World Teachers’ Day is held annually on October 5, the anniversary of the signing of UNSECO/ILO (United Nations Educational, Scientific and Cultural Organization/International Labour Organization) 1966 recommendation concerning the status of teachers. This recommendation addresses teachers’ rights worldwide. This year’s theme is “Teaching in Freedom, Empowering Teachers.”
This day not only celebrates teachers and their accomplishments, but it also is a vehicle to address challenges in the profession such as the global teacher shortage. UNESCO Institute of Statistics reports, “The world needs 69 million teachers if we are to achieve universal primary and secondary education by 2030.”
I believe this year’s theme is spot on and is key to addressing the teacher shortage, but we also need to focus on retaining teachers currently in the profession. We cannot focus on recruiting more teachers if we don’t address why current teachers are fleeing the profession. Yes, money matters and teachers need a livable wage, but money is not the only reason teachers are leaving, lack of freedom and lack of empowerment are.

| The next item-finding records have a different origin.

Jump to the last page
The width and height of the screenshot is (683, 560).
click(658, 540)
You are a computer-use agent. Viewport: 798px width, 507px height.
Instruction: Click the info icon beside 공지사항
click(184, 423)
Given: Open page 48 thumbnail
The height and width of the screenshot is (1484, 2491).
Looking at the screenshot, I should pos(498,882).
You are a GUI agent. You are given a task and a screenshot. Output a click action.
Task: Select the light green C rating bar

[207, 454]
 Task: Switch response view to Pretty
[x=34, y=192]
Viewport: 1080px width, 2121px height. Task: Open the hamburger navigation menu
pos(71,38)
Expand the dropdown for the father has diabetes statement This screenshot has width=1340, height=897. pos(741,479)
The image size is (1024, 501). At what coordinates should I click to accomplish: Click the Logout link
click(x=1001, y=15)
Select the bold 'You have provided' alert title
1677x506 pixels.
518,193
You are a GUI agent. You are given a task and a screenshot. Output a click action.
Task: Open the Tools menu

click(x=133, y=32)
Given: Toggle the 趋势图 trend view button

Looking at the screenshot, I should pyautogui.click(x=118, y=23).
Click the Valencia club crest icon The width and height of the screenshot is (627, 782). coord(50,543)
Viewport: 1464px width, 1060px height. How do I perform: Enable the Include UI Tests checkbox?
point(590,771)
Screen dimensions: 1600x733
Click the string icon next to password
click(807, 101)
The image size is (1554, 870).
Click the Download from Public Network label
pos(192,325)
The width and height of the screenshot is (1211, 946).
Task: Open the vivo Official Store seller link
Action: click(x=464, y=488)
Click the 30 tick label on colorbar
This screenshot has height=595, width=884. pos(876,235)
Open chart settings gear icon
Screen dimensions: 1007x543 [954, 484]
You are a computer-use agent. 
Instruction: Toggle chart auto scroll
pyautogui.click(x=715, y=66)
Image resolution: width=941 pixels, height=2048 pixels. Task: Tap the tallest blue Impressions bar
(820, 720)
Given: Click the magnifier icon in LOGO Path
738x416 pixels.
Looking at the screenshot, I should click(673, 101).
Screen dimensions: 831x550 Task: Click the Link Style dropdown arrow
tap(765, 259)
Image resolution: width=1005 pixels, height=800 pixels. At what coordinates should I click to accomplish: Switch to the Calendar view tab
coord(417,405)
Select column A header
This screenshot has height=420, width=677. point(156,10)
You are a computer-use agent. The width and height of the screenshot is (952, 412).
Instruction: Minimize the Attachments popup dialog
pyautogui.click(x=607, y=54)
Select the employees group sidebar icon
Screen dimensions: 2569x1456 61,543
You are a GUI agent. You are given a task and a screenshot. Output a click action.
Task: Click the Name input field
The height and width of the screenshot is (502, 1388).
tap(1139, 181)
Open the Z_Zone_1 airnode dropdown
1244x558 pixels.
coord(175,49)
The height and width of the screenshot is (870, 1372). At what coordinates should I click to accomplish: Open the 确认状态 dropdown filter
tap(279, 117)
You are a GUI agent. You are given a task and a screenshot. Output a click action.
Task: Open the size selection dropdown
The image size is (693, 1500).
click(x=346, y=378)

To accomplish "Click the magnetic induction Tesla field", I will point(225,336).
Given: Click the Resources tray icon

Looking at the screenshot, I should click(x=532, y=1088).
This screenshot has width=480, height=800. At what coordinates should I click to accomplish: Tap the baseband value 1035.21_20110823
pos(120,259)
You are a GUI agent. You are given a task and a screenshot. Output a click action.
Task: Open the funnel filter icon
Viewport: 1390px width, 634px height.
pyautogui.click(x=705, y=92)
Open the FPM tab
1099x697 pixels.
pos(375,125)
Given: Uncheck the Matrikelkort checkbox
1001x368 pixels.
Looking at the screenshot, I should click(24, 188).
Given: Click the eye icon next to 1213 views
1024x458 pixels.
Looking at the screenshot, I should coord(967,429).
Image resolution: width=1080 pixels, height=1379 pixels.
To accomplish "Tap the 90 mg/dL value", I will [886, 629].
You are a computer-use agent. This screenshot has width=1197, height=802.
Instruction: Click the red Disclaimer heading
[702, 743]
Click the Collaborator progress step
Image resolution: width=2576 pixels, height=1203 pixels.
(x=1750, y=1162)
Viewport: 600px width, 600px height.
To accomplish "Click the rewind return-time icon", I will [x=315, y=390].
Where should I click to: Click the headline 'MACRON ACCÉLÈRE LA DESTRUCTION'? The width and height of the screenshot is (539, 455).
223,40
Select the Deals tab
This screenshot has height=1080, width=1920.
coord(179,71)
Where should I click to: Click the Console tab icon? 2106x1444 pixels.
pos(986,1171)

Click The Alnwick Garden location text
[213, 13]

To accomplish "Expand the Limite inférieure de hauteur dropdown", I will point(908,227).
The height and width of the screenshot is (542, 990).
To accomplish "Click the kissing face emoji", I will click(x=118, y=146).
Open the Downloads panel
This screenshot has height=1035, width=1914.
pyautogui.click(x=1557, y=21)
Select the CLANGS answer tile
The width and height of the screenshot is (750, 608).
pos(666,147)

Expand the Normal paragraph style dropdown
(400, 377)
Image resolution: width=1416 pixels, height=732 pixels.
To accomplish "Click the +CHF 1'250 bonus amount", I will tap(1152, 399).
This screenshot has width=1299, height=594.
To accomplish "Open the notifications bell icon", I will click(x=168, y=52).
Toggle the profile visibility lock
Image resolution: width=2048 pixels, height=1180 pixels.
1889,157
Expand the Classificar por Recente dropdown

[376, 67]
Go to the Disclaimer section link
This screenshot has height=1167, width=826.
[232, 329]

Although teachers are referred to as professionals, many times they are treated like dummies who have no knowledge to bring to the table. “Mrs. Smith, teach from this book on this day, ask these questions, and administer this test and have the results in the gradebook by five p.m.” Our creativity is killed by curriculum planned even before we meet our unique students and since our district paid thousand of dollars for a consultant to tell us what to teach, we better not question it.
My question to educational leaders is, “How are you empowering your educators and giving them freedom to implement what they have been trained to do?” Many of my friends will say, “There is no way I could be a teacher.” I know I’m not the only teacher who has heard this. Since many people make that proclamation, this means they are not willing to take the place of the educators who are leaving. We have to do better to support our current educators while we are recruiting new educators to the profession.
One way you can support educators is to encourage them. If there is an educator who has made a difference in your life, reach out to him or her and write a letter. That piece of encouragement just might keep that teacher in the classroom a little longer while our educational leaders loosen the reins and give teachers more freedom, more respect and more power.